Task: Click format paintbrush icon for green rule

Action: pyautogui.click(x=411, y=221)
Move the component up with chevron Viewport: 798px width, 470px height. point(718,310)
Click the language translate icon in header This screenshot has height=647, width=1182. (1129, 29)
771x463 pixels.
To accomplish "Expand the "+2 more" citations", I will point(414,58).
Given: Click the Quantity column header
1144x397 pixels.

----------

_WHAT NEEDS TO BE DONE_
All lines from the listing above that include "point" should be shown.

_RESPONSE TO THIS EXERCISE_
Move the component up with chevron Viewport: 798px width, 470px height. point(718,310)
To accomplish "Expand the "+2 more" citations", I will point(414,58).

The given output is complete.